14 Ocak 2013 Pazartesi

Aslında

Şimdi sen beni nasıl görüyorsun, oysa ben aslında nasılım?

Yaşadıklarımızla şekilleniriz. Çok beyliktir bu söz. Ama doğru işte. Zamanında olduğumuza inandığımız kişinin tam aksi olabiliriz bir gün bir bakmışız. Hayatımıza giren her insanın bize ayrı ayrı kattıkları olduğu gibi, yaşadıklarımıza verdiğimiz tepkiler ve bize düşündürdüğü durumların da o nihai kişi olmamızda emeği büyük. Ve "o" diyeceğimiz insanı bulmamıza da. Yolun bir ucunda bekliyordur bizi ve hayatın ikimizi de yoğurması için yeterli vakit geçmemiştir henüz karşılaşmadıysak eğer.

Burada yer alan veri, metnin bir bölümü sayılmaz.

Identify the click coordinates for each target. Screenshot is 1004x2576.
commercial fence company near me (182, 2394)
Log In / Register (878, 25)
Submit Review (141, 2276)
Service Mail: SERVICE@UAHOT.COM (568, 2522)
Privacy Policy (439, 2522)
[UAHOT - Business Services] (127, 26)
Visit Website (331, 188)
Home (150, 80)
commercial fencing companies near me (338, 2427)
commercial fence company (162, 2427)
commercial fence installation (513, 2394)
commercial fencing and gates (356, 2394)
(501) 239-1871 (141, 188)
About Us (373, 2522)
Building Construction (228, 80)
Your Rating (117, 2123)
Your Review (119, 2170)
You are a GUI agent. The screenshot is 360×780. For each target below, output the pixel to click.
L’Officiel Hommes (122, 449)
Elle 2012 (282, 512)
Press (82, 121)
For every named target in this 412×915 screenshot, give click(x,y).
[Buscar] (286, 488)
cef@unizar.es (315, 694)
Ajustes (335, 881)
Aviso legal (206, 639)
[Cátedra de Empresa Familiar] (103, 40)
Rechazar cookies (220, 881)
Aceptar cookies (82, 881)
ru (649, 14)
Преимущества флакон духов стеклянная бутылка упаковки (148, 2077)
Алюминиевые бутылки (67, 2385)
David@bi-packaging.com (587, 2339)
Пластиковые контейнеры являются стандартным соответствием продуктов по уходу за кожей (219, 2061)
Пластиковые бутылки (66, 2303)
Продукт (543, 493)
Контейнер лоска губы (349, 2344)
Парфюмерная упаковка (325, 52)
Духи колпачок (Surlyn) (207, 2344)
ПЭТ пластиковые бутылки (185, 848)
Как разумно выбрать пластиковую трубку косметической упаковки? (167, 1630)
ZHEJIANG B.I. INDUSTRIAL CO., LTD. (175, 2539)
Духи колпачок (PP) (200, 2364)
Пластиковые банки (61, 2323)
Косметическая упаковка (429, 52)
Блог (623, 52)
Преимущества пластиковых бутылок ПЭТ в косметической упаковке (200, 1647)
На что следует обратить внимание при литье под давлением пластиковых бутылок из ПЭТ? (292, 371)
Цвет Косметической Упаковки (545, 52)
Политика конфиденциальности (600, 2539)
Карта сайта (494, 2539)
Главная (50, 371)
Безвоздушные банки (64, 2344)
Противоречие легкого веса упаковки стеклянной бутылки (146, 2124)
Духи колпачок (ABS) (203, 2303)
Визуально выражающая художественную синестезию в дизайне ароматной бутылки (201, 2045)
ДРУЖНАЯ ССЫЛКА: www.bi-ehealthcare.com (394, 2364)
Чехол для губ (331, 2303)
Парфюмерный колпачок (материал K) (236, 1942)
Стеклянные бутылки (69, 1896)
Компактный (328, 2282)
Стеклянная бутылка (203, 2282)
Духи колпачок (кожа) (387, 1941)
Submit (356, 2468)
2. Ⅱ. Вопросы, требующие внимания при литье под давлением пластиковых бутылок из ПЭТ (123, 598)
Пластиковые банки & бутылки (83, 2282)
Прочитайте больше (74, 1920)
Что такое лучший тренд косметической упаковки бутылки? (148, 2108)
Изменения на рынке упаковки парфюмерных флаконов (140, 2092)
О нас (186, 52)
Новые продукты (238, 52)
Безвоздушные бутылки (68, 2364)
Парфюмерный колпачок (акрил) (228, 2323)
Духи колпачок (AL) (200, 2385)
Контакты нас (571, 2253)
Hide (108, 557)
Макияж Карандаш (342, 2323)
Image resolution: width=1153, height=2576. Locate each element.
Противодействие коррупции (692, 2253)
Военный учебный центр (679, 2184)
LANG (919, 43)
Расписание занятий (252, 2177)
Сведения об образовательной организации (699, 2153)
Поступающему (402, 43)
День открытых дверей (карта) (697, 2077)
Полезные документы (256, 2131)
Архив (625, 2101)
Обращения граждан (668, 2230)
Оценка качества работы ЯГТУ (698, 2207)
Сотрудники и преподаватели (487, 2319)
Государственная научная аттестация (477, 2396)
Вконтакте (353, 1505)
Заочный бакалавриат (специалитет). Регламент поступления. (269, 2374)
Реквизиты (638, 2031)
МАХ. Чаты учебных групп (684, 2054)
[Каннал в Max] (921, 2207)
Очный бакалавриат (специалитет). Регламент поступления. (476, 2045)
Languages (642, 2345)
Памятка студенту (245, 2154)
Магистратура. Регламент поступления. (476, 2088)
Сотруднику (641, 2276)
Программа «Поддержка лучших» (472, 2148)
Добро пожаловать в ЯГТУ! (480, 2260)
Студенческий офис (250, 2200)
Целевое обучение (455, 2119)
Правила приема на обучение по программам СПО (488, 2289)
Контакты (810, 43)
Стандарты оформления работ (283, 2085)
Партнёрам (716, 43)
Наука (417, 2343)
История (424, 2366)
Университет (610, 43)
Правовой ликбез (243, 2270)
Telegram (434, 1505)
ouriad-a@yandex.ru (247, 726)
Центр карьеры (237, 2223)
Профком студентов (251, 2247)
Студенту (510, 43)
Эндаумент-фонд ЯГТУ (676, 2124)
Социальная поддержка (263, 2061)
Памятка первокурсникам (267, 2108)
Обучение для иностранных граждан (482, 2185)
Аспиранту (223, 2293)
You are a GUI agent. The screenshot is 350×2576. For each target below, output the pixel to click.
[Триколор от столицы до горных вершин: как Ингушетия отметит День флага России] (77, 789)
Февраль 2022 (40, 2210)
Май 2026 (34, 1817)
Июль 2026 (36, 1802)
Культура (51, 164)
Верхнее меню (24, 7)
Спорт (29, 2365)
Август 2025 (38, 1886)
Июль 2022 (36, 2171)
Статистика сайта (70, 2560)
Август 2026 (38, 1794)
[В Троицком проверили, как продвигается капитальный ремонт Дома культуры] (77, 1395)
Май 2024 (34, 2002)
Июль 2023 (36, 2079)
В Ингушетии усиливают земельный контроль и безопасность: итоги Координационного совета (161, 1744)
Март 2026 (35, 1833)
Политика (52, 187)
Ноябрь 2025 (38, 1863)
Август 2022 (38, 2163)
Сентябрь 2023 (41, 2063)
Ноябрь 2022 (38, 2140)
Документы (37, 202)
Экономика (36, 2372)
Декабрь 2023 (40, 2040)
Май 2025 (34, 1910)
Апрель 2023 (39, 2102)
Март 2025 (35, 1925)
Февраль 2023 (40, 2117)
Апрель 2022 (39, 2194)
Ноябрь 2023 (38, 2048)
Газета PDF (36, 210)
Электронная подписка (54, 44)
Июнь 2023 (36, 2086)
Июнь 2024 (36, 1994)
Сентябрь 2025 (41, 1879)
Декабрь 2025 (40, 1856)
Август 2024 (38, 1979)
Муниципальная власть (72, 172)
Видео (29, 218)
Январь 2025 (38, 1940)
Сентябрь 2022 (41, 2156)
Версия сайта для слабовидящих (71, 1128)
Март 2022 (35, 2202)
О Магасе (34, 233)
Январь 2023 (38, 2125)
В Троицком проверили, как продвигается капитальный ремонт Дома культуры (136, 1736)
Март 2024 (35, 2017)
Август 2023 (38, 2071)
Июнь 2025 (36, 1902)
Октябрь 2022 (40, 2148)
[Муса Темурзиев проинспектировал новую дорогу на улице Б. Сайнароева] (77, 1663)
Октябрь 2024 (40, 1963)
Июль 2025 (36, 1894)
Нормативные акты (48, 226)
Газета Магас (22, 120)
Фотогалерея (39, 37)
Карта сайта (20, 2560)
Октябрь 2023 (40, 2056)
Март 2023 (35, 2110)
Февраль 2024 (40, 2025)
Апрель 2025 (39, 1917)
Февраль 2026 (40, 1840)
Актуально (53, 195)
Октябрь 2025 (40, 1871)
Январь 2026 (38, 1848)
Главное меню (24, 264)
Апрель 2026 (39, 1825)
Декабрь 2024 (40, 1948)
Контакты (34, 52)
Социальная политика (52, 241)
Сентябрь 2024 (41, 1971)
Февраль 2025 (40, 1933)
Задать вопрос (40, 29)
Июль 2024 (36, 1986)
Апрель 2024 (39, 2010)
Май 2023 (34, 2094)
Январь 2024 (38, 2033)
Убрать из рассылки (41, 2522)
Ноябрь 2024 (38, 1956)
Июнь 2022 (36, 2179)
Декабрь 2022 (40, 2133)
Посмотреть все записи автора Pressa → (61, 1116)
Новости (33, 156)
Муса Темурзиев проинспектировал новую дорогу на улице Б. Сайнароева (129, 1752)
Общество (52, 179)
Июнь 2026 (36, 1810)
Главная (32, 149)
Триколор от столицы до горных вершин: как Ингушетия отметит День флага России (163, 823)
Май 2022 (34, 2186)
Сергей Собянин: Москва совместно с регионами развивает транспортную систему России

Mükemmeliyetçi insanlar olarak her zaman her şeyin en iyisi olsun isteriz. Bunun için var gücümüzle çalışırız, kendimizi geliştiririz. Etrafımıza bile ışık oluruz. Günün sonunda o kadar çok sorumluluk yüklenmişizdir ki, bir gün bir bakarız sığınacak bir dal yok. Tek bir yaprak parçası göremeyiz altında duracağımız. Ya da yaprağı olabileceğimiz taze bir dal. O kadar çok güçlü olduğumuz sinyalini aşılamışızdır çevremize ki, prenses ya da peri olduğumuz da düşünebilir kimi zaman.  Oysa o an sadece bizi anlayacak ve bize yanında olduğunu hissettirecek şefkatli bir kucak ve iki çift tatlı söze ihtiyaç vardır. Bir çınarın gölgesinde nadasa girmek isteriz. Yenilenmek, tazelenmek ve daha güçlü tohumlardan yeşermek için. Şimdi o nadasın huzurunda yanımızda olan, en şanslı insan olacaktır halbuki sonrasında. Tüm bu huzur onun hakkıdır. Birlikte paylaşılacak mutlu günlerin tohumları birlikte atılır. Sonra o ne isterse o.

Huzur arıyorsak, fedakarlık yapmaya razıyızdır. Bu hoşgörü zorla yapılan bir durum değildir, içten gelir. Zevkle, hevesle, samimiyetle ve sevgiyle mutlu ederiz "o" dediğimiz kişiyi. "O" mutlu olsun ki biz de mutlu olalım. Yersiz "sen - ben" ayrımına girmeyiz, biliriz ki artık "biz"izdir!

Dışarıdan ne kadar kabuğumuz sert görünsek de, tek bir kişi içindir içimizdeki savunmasız pamuk halimiz. "O" bunu fark ederse ne mutlu!